Steve St Angelo

Toyota's group CEO for Latin America, Steve St Angelo, tells Jacopo Dettoni why he views the company's strategy like a tree, and explains how it has negotiated the region's economic turbulence and sky-high inflation levels.

Q: The Latin American economy has been slowing for a few years now. How is Toyota adjusting in the region? 

A: We’ve been continuously focusing on the basics and we treat our company like a tree. So we’ve been focusing on the roots of our tree with things such as improving the skills of our service department, of our team members, doing cost deduction, optimising our portfolio of vehicles, making changes to our vehicles by listening more closely to the customers, and so on. Other companies focus on the fruits: car sales, car sales, car sales. We focus on processes. If you have good processes and take care of the customer, you give them what they want and need and exceed their expectations, that fruit will come all by itself.

Q: You were named head of Toyota operations in Latin American (excluding Mexico) in 2013. What have you achieved so far?

A: Our market share in the region was 5.3% for the region in 2013, and right now we’re shooting for 10%. In Brazil, our biggest market, we increased from 3.1% to 9%.

Q: So are you gaining shares because you are increasing sales, or because others are struggling in the slowdown?

A: The market itself has really come down. In Brazil alone a total of 3.8 million vehicles were sold in 2013, today that figure is just above 2 million. But we think we’re gaining market share because we’re taking care of that tree. We’re not chasing market shares; it’s coming because our trunk is healthy.

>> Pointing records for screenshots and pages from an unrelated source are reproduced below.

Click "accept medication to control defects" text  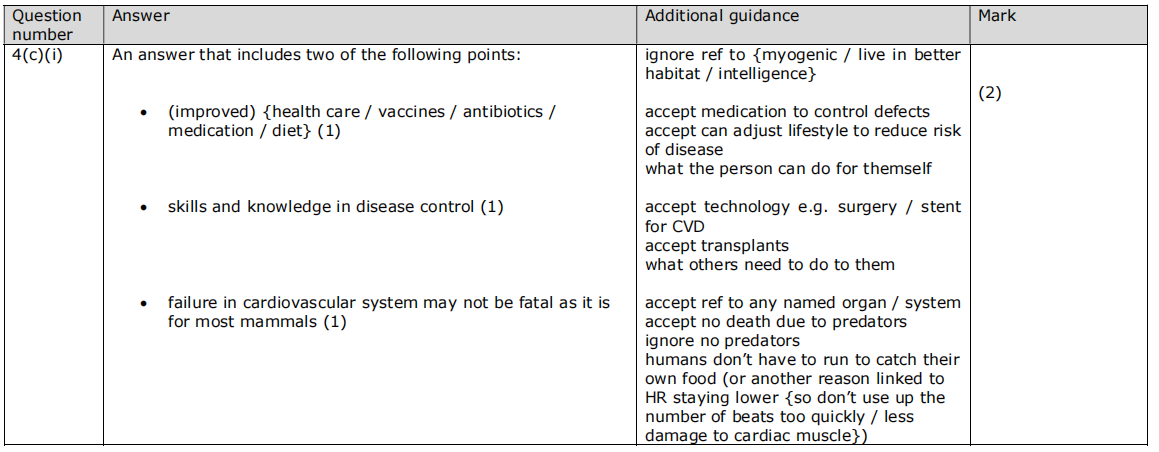click(x=787, y=112)
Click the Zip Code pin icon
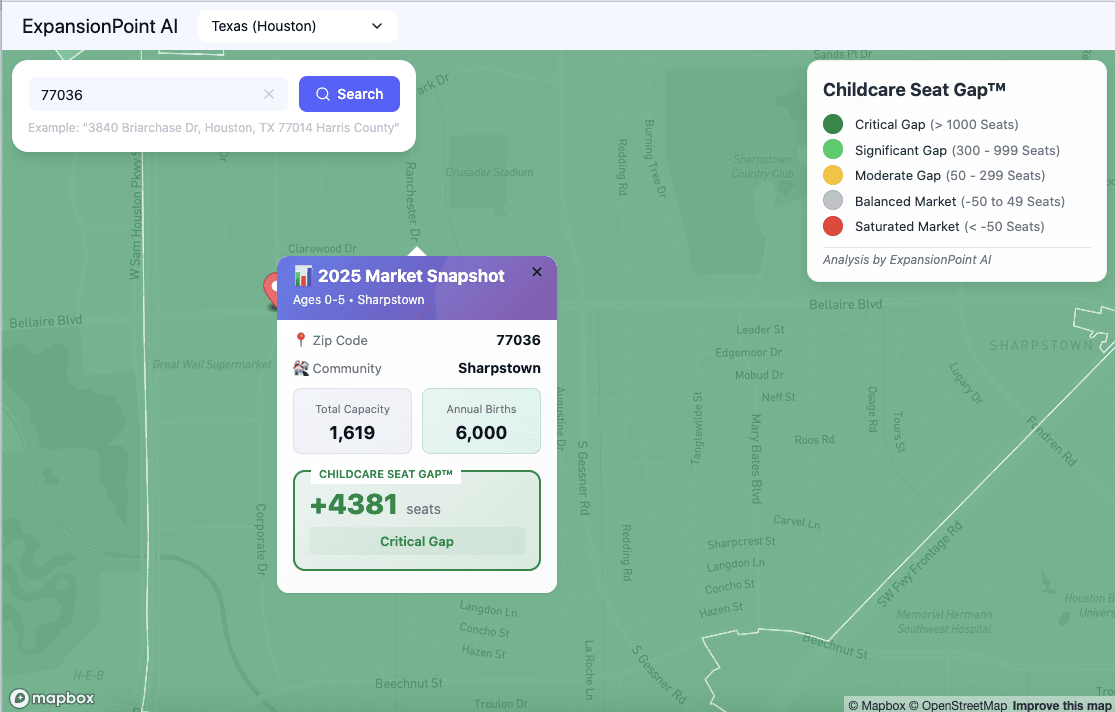The height and width of the screenshot is (712, 1115). tap(300, 340)
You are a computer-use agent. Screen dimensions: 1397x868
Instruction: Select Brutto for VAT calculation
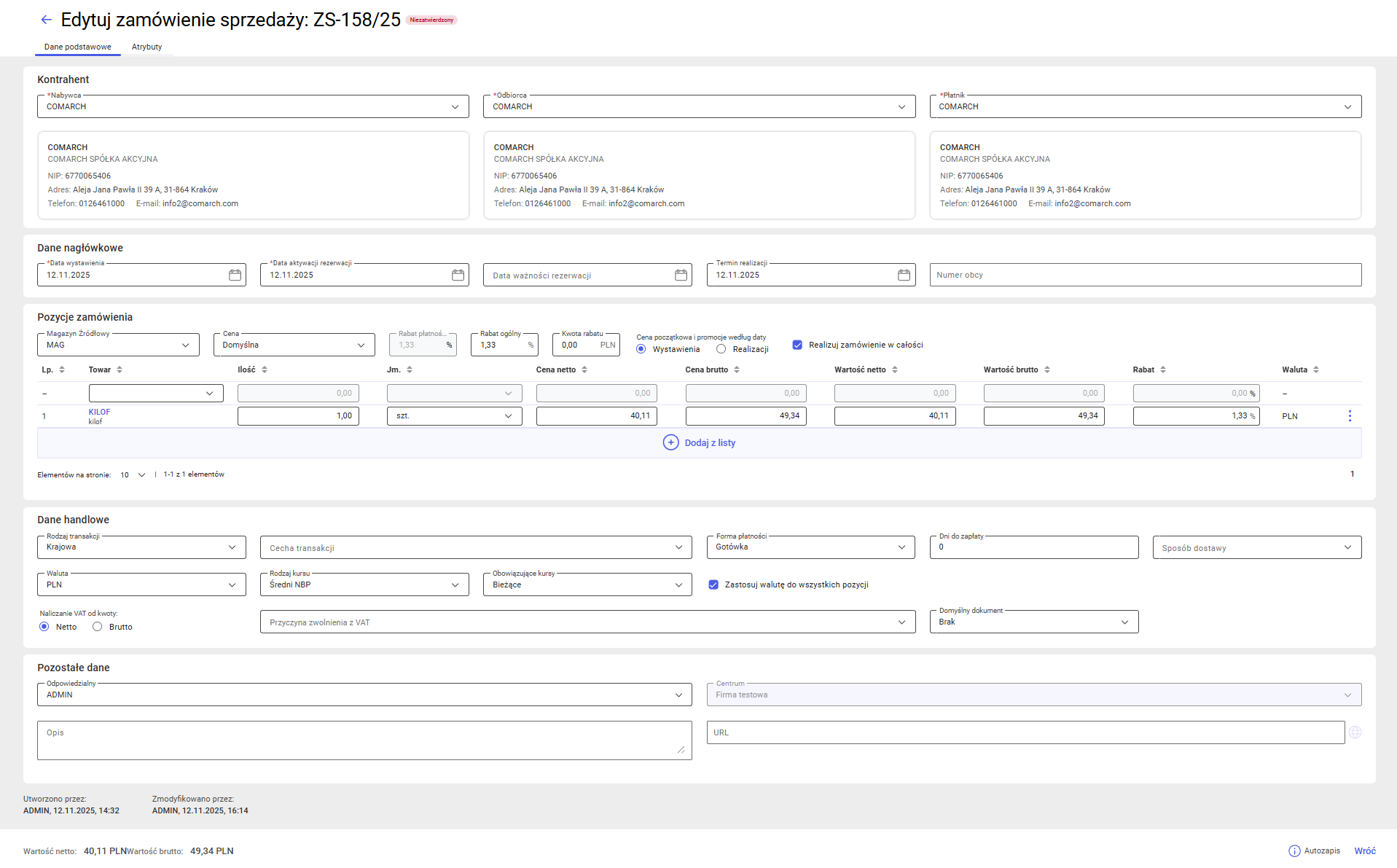(x=98, y=627)
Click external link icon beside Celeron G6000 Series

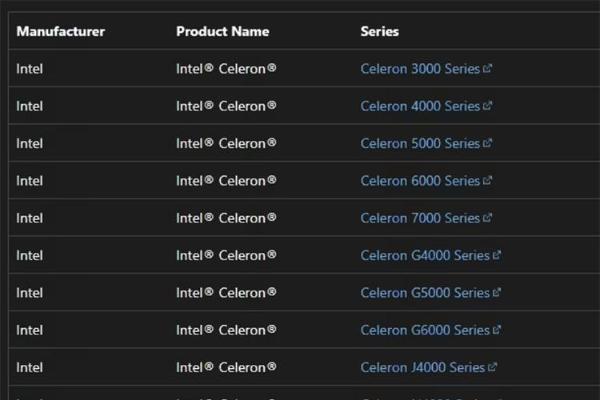point(497,330)
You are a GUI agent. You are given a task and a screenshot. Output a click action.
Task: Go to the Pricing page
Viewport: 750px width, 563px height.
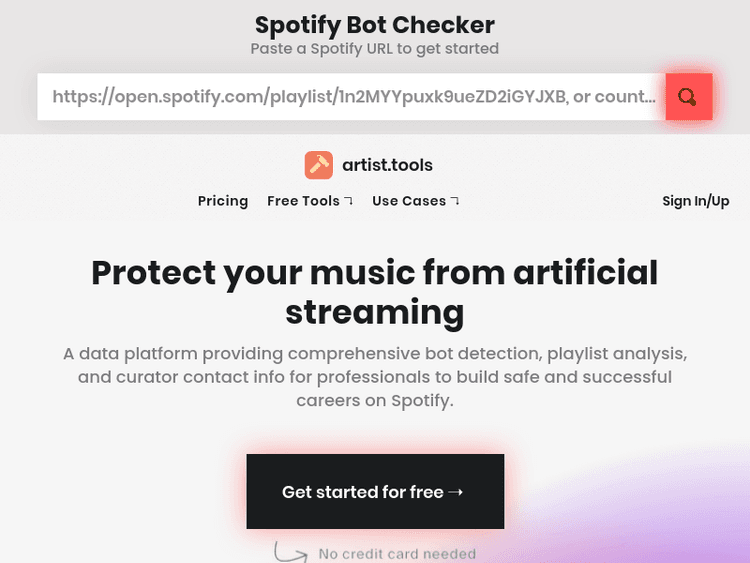(x=223, y=201)
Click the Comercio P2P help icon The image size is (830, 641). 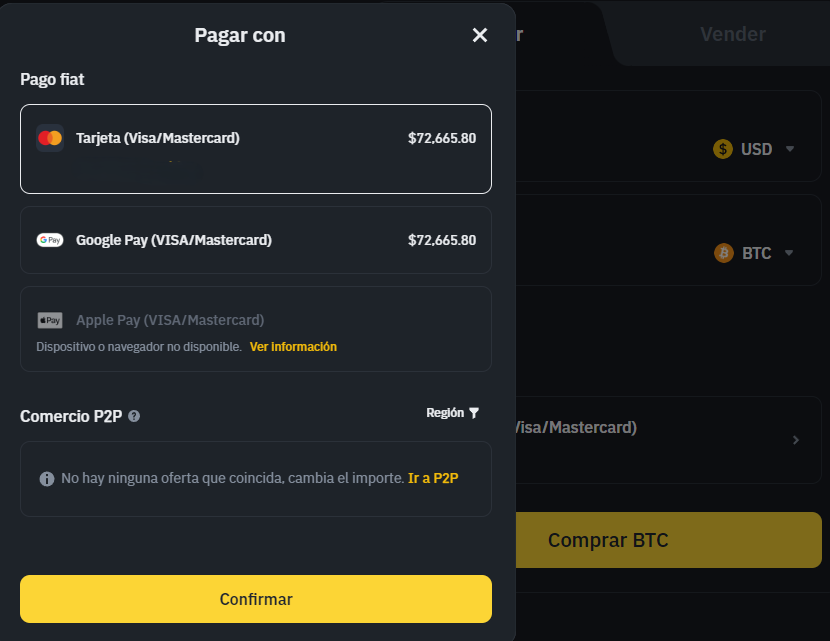coord(134,416)
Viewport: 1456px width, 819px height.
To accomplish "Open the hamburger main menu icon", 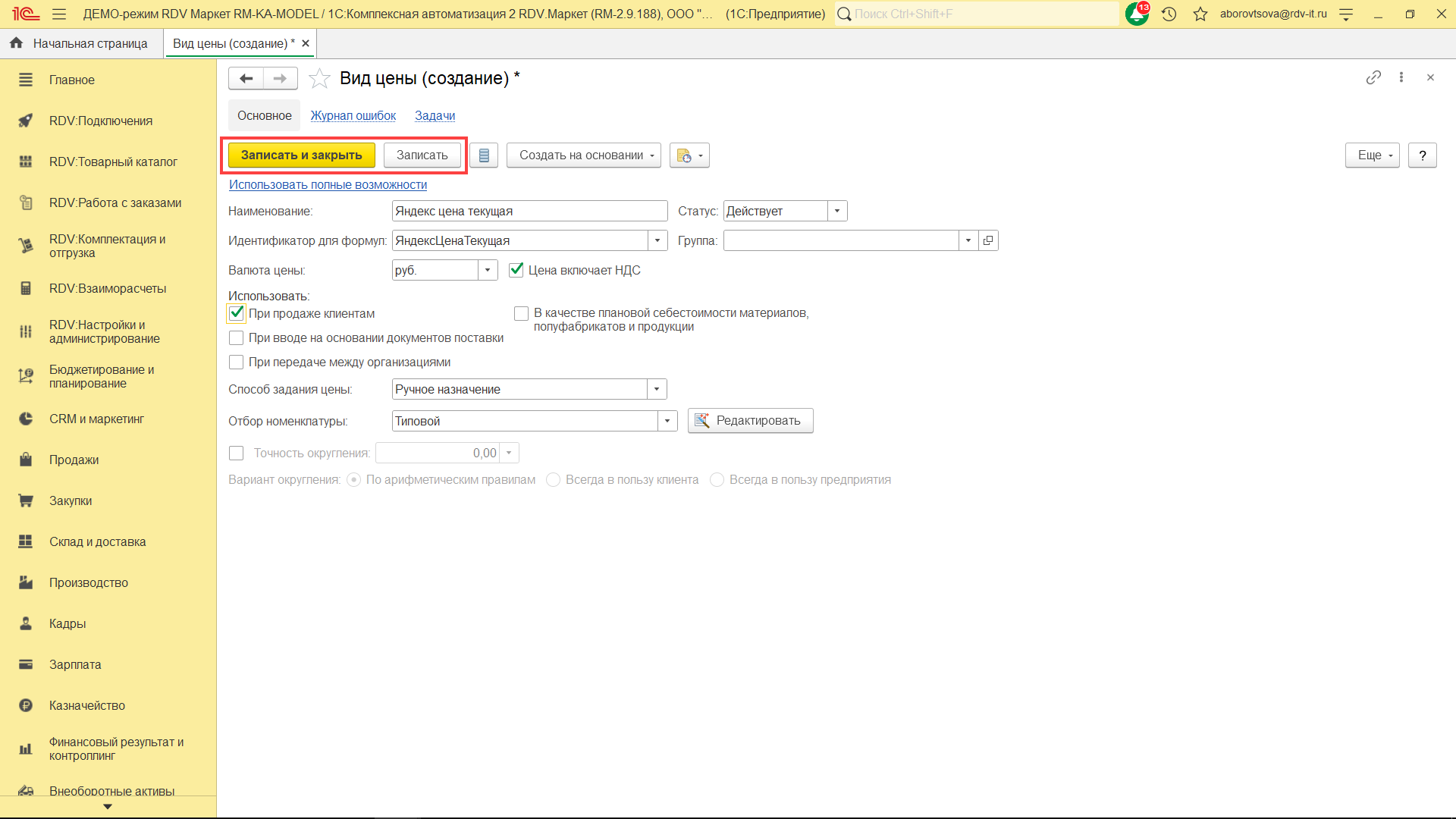I will click(59, 14).
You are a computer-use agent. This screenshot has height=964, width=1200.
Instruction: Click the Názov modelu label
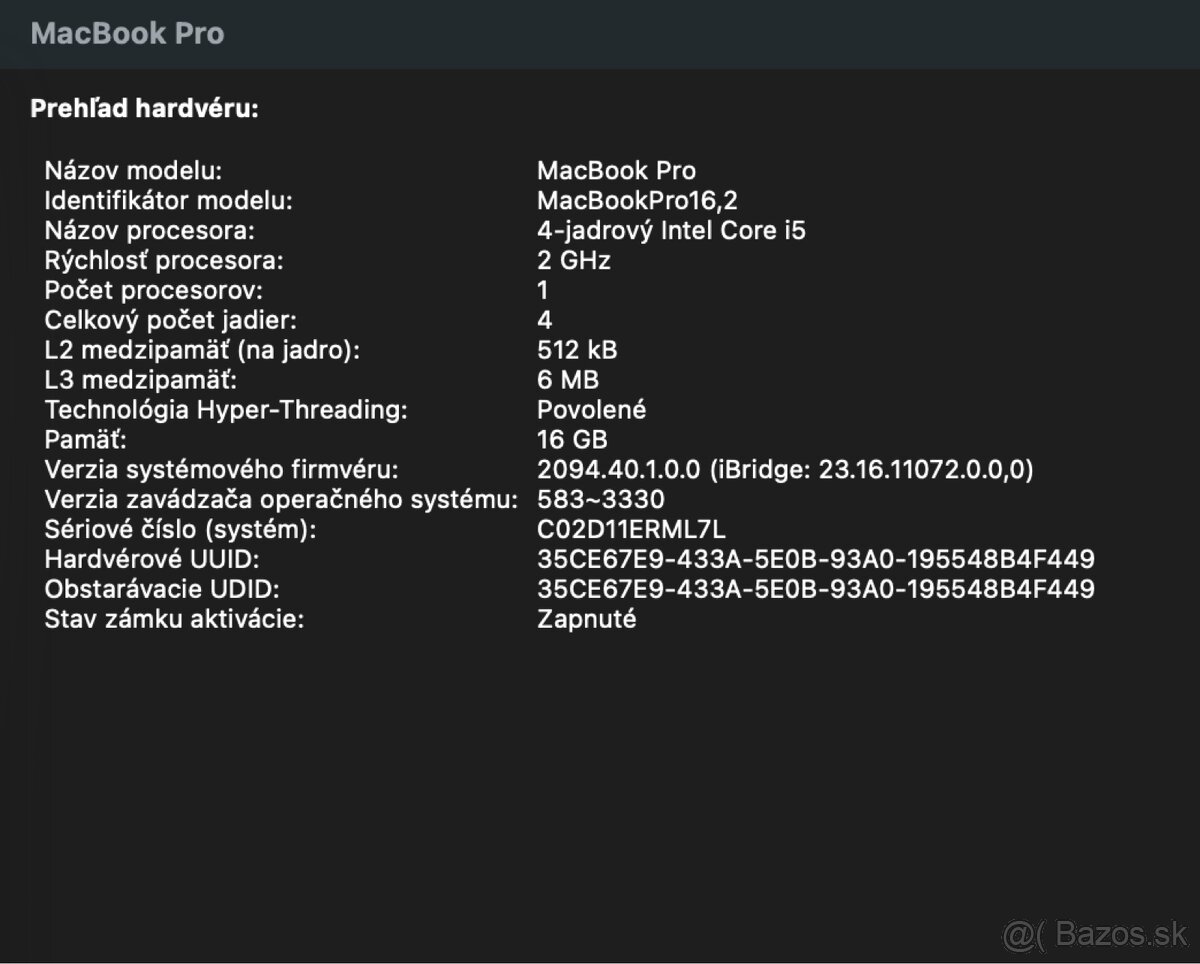click(133, 170)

Q: Toyota sold 378,000 vehicles in the region in 2015, down 6% from 2014. What are your projections for this year?

A: We think we’re going to surpass the 378,000 of last year. Our record high was 403,000 in 2014. It will be somewhere between those two figures.

Q: What are the drivers of growth and opportunities you foresee for the Latin American market?

A: Well a key measurement for me is if you look at how many drivers or how many owners of cars there are per 10 people. In the US it is eight out of 10, in South Korea it’s about six out of 10, Japan five out of 10, Mexico three out of 10 and in Latin America as a whole it’s 1.6 out of 10. Even if we just get up to [the rate in] Mexico, it would mean doubling what we have today. Also, the population is increasing rapidly in Latin America, so it is still an emerging region, and it’s going to grow.

Q: What’s the overall picture in Argentina, and what has changed since Mauricio Macri became president?

A: A lot of economic policies have changed that have helped us. And also the exchange rate has been freed up, which has allowed [Toyota Argentina] to pay our bills to Japan and other countries. Besides, settling with the bond hold-outs has provided a little more confidence in the country. When I talk to people outside Argentina, even outside the region, they all have a positive perspective on the potential for Argentina.

Q: How do you handle inflation levels of 30% to 40%, such as those Argentina continues to experience?

A: Maybe inflation is too high, but you deal with it. You carry out cost reductions, productivity improvements, you export more, you find ways to deal with it. We don’t like it, but strong companies figure a way around it. And our way has been cost reduction, productivity improvements and exporting. There is some discussion back and forth, but also salaries do track inflation.